Von Manfred Schulze
Hans-Ullrich Demuth, Professor und Gründer der Probiodrug AG in Halle, ist ein leidenschaftlicher Optimist: Zehn Jahre nach der Gründung habe das Unternehmen schon 400 Patente. „Wir verdienen Geld und standen sogar schon auf der Titelseite des Wallstreet-Journal. Und das ist erst der Anfang“, sagt der Biochemiker mit Ostbiografie. Vor kurzem hat Demuth dem US-Konzern Merck MSD für rund 50 Millionen Dollar die Rechte für ein Diabetes-Mittel verkauft.
Viel Geld für einen Wirkstoff – wenig für einen, der ein Renner unter den Arzneimitteln werden könnte. „Der Verkauf in dieser Phase ist normal“, sagt Demuth. Ein kleines und junges Unternehmen mit 60 Leuten könne nicht die „immensen Kosten für eine eigene Marktentwicklung“ stemmen. Außerdem habe Probiodrug „noch mehr in der Pipeline.“
Dresden gibt mehr Geld
Das Unternehmen wirkt zusammen mit anderen im Bio-Zentrum Halle. Das große Gebäude mit Labors und Gewächshäusern ist ebenso gut ausgebucht wie die Biocity in Leipzig, 40 Kilometer südöstlich. Die beiden Häuser entstanden nahezu gleichzeitig und sollten einst auch die Kerne der Bioregion Leipzig/Halle bilden.

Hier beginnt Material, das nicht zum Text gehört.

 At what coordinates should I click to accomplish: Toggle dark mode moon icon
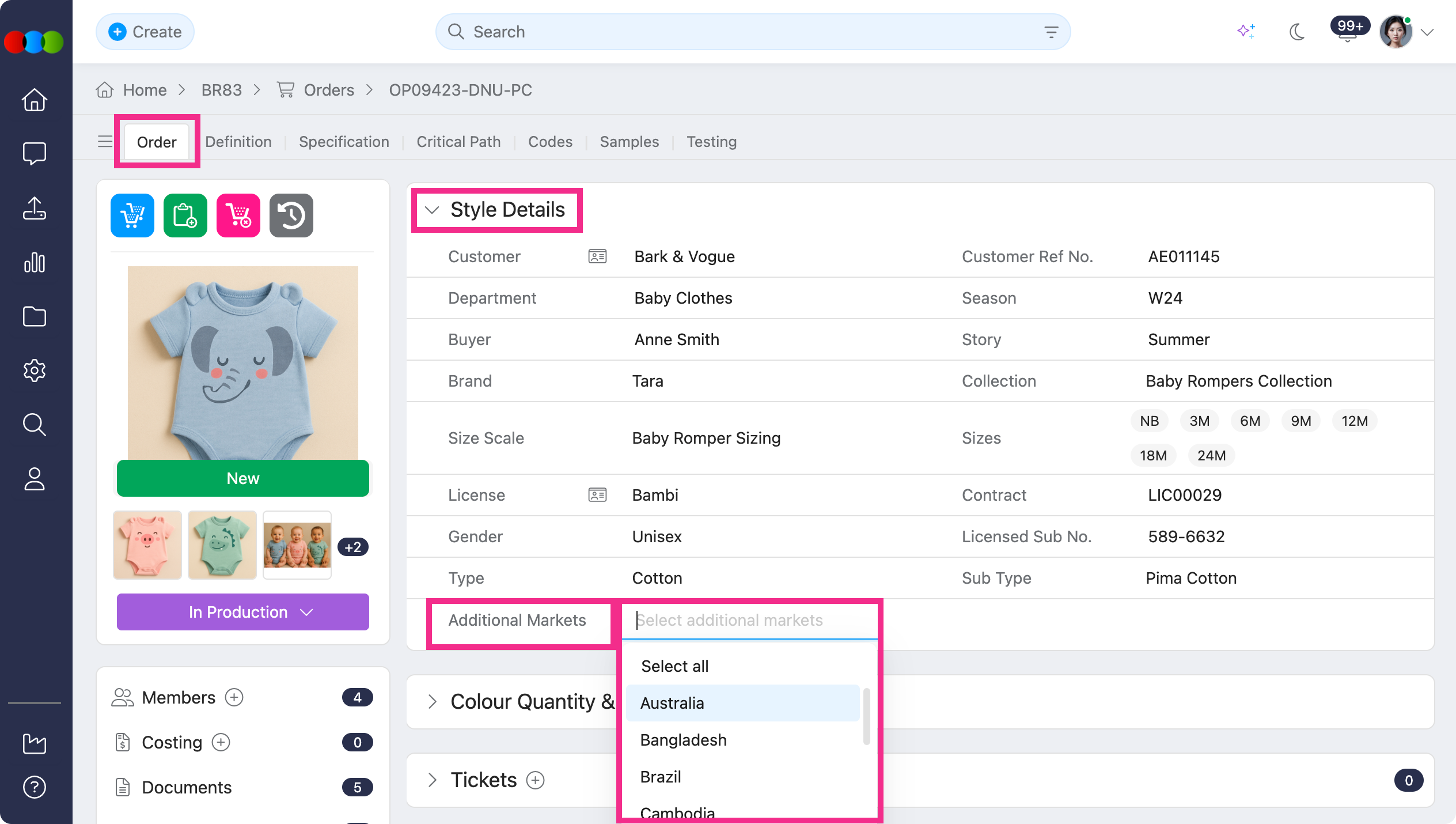(1297, 32)
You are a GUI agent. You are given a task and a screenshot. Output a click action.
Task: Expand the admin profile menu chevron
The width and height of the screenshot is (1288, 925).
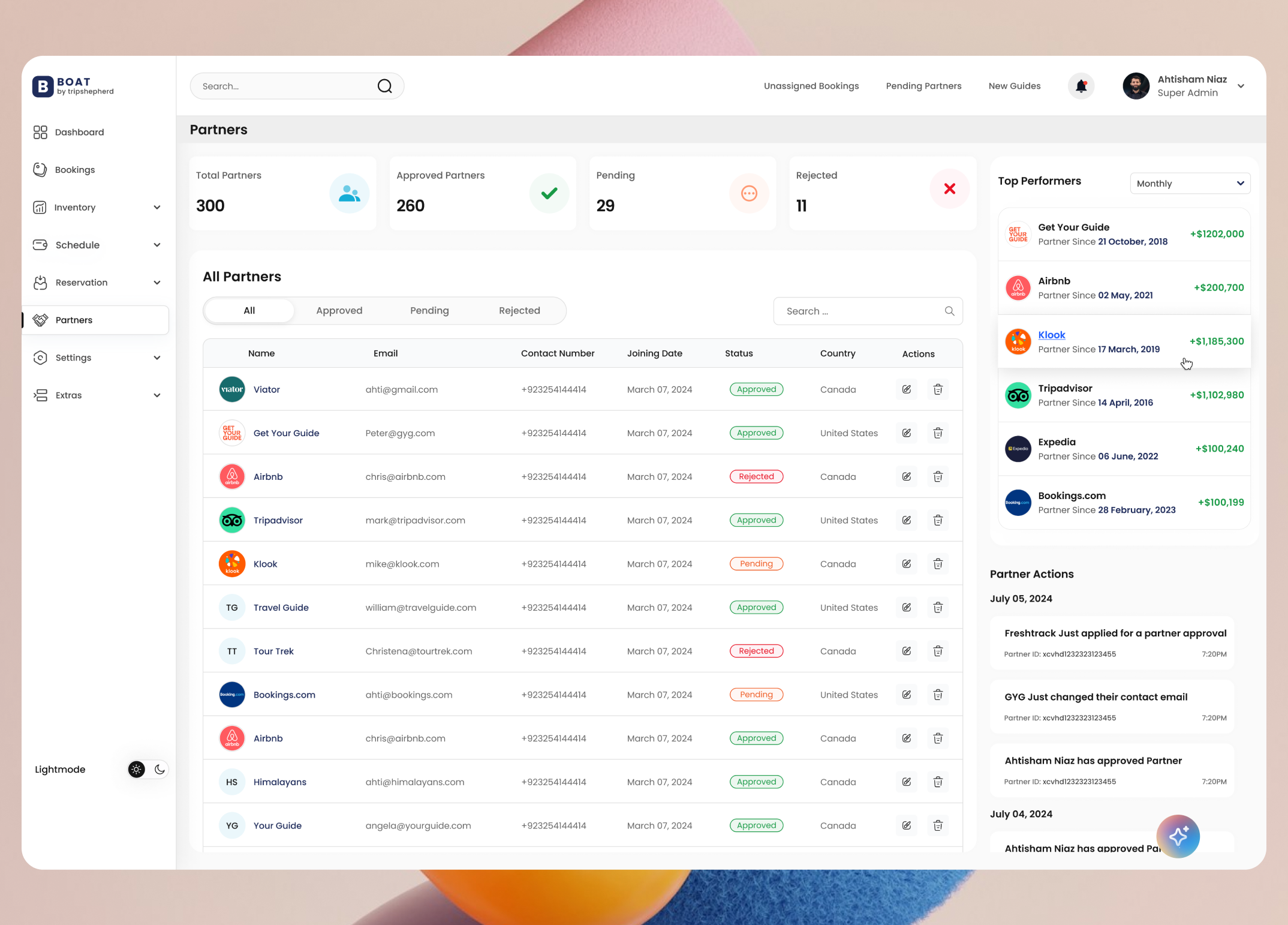click(x=1241, y=86)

Gemeinsame Konzepte wurden geschmiedet, Partner in Gatersleben, Jena und Magdeburg gefunden, um eine auch international wahrnehmbare Masse zusammenzubringen. Doch die Wege sollten sich bald trennen. Heute sind alle drei Biozentren – mit dem in Dresden – hervorragend belegt, und immer neue Firmen werden angezogen. So siedelte im September die Indago von Bingen am Rhein in die Leipziger Biocity. Aus den derzeit 15 Arbeitsplätzen will das Unternehmen innerhalb von drei Jahren mindestens 50 Jobs werden lassen. Sein Spezialgebiet ist die Blutdiagnostik. Auch für die Indago sind außer Fördermitteln die Firmennetzwerke der Bioregion unverzichtbar, sagt Vorstand Haroon Ahmad.
Sachsen-Anhalt investierte bislang 90 Millionen Euro, davon 35 allein für Gatersleben bei Quedlinburg, das sich jetzt „Green Gate“ (grünes Tor) nennt. Der Freistaat Sachsen legte für seine Förderpolitik in der Summe inzwischen stolze 460 Millionen Euro auf den Tisch und gründete das Netz Biosaxony.
Firmen arbeiten zusammen
Von dort kommen zu länderübergreifenden Projekten Absagen – „stets aus Budgetgründen“, wie Jens A. Katzek von der Bioinitiative Mitteldeutschland merkte. In Dresden wird auf die Unterschiede gezeigt: Die „grüne“ (landwirtschaftliche) Gentechnik interessiere hier nicht, und zudem sei „Wirtschaftsförderung Ländersache“. Zusammenarbeit findet freilich trotzdem statt: über die Wirtschaftsinitiative Mitteldeutschland und zwischen den Unternehmen selbst, fügt der Sprecher von Biosaxony hinzu.
„Wir verschenken viel Potenzial, weil wir nicht, wie es die Wirtschaft fordert, Kleinstaaterei hintenanstellen“, argumentiert Katzek. So sei eine Investorengruppe aus England erst angereist, nachdem eine gemeinsame Präsentation möglich wurde. Sein Leipziger Kollege Jörn-Heinrich Tobaben von der Biocity, einst ebenso eifriger Befürworter eines gesamt-mitteldeutschen Biozentrums, ist inzwischen vorsichtiger geworden. Eine „Kooperation unter Wettbewerbsbedingungen“ sei ja auch fruchtbar.
Bei der Bewerbung um Fördermittel vom Bund für den Ausbau der „weißen“ Biotechnologie – zum Beispiel Enzymforschung für Reinigungsmittel und Bioenergie – werde man gemeinsam auftreten. „Einzeln hätten wir keine Chance, gemeinsam aber stehen die Dinge günstig“, bestätigt auch Tobaben.